(Beginning of SUPPLIED MATERIAL)

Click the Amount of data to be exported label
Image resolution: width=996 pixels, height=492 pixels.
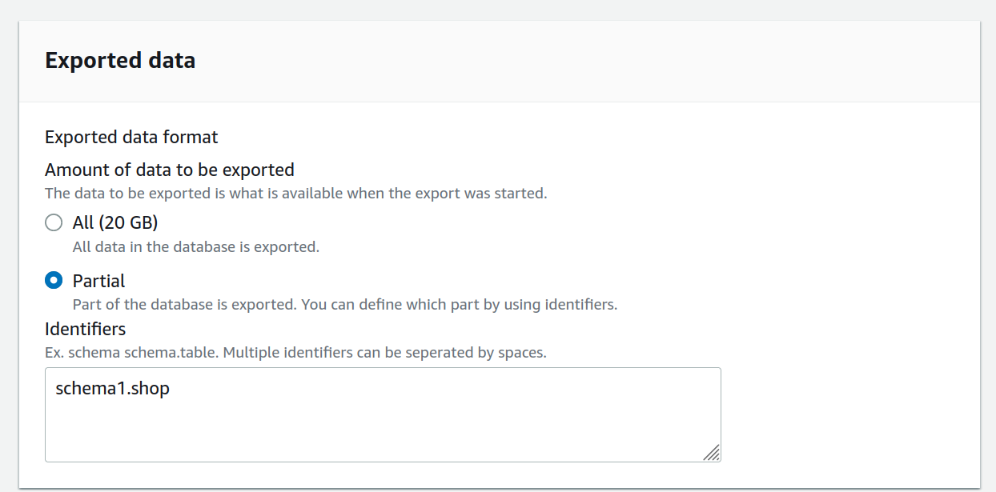(x=169, y=170)
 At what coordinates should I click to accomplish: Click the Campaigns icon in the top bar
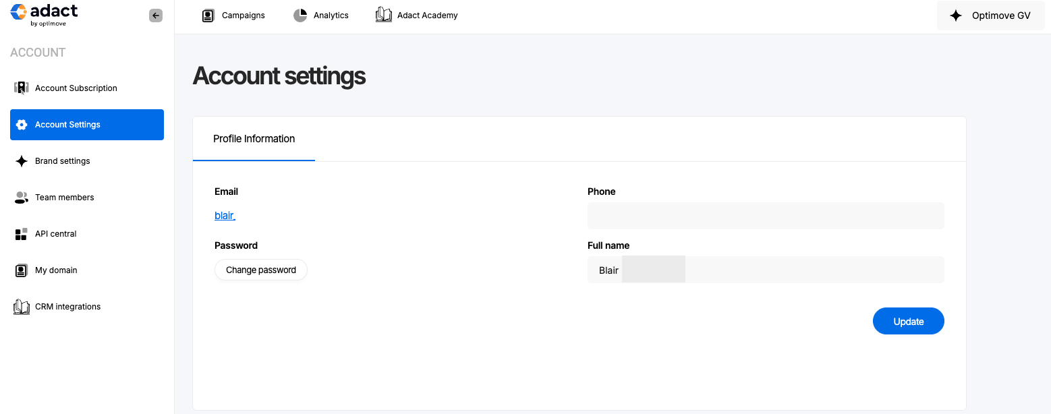[208, 15]
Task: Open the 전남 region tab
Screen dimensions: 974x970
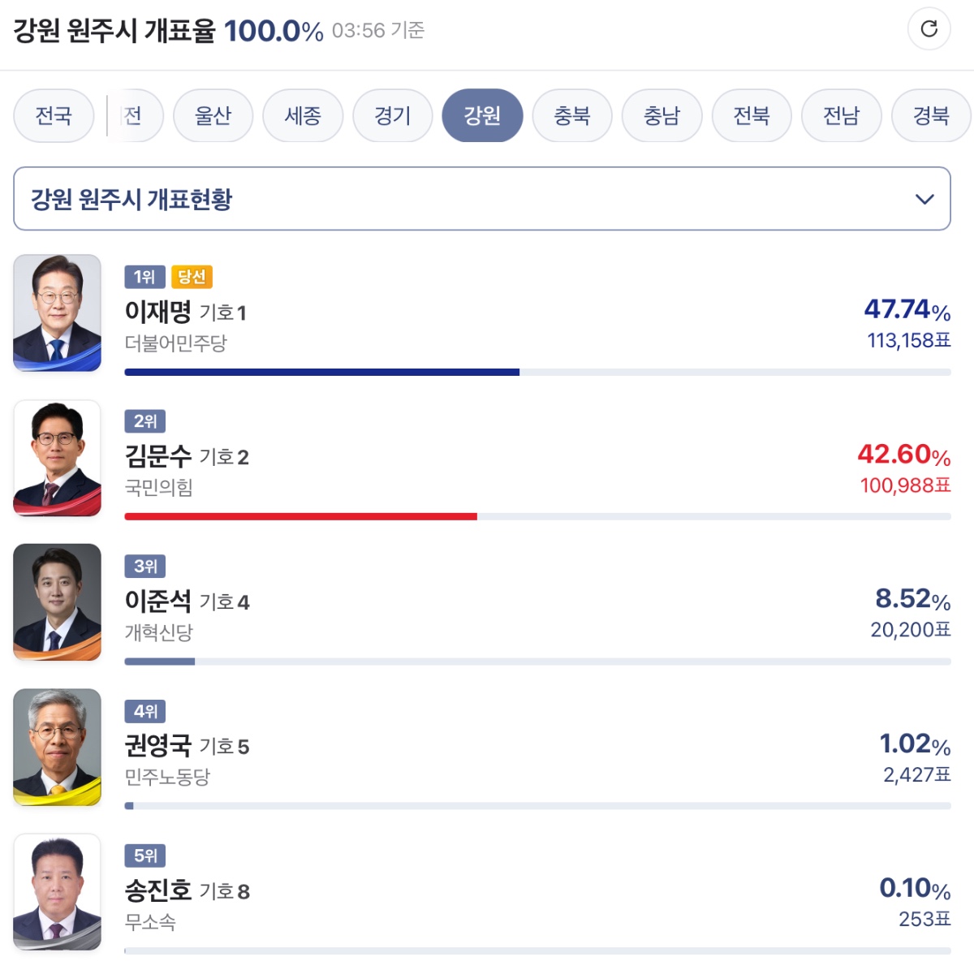Action: click(x=841, y=115)
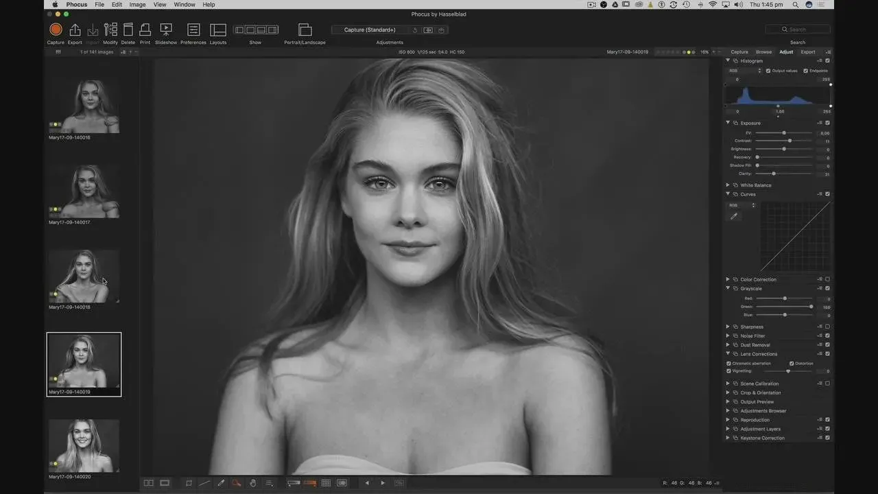Switch to the Browse tab
878x494 pixels.
point(763,52)
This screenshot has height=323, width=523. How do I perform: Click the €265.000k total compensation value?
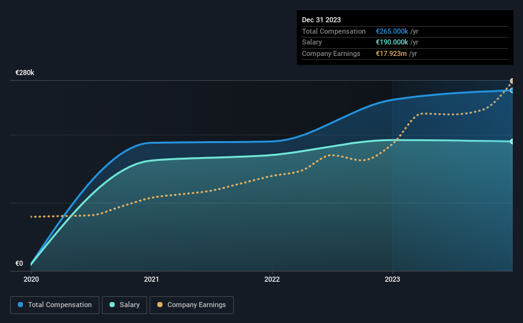pyautogui.click(x=392, y=31)
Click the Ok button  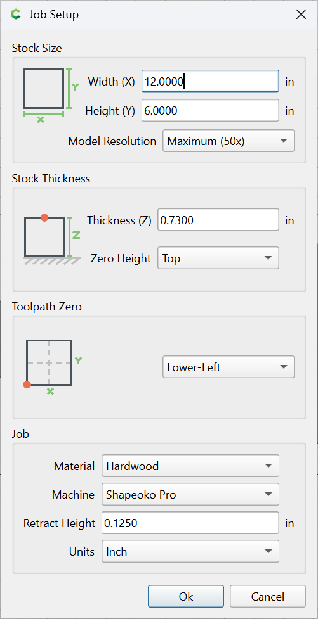tap(186, 596)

(End of SUPPLIED MATERIAL)

* _WORK INSTRUCTIONS_
The line with "Task: Open the 전남 region tab" ends the range, and the first line of the data begins it; repeat exactly those lines and nothing more, omitting pictures.

* _TASK RESPONSE_
Click the Amount of data to be exported label
Image resolution: width=996 pixels, height=492 pixels.
(x=169, y=170)
 At what coordinates should I click to accomplish: Click the Campaigns icon in the top bar
[208, 15]
Task: Open the 전남 region tab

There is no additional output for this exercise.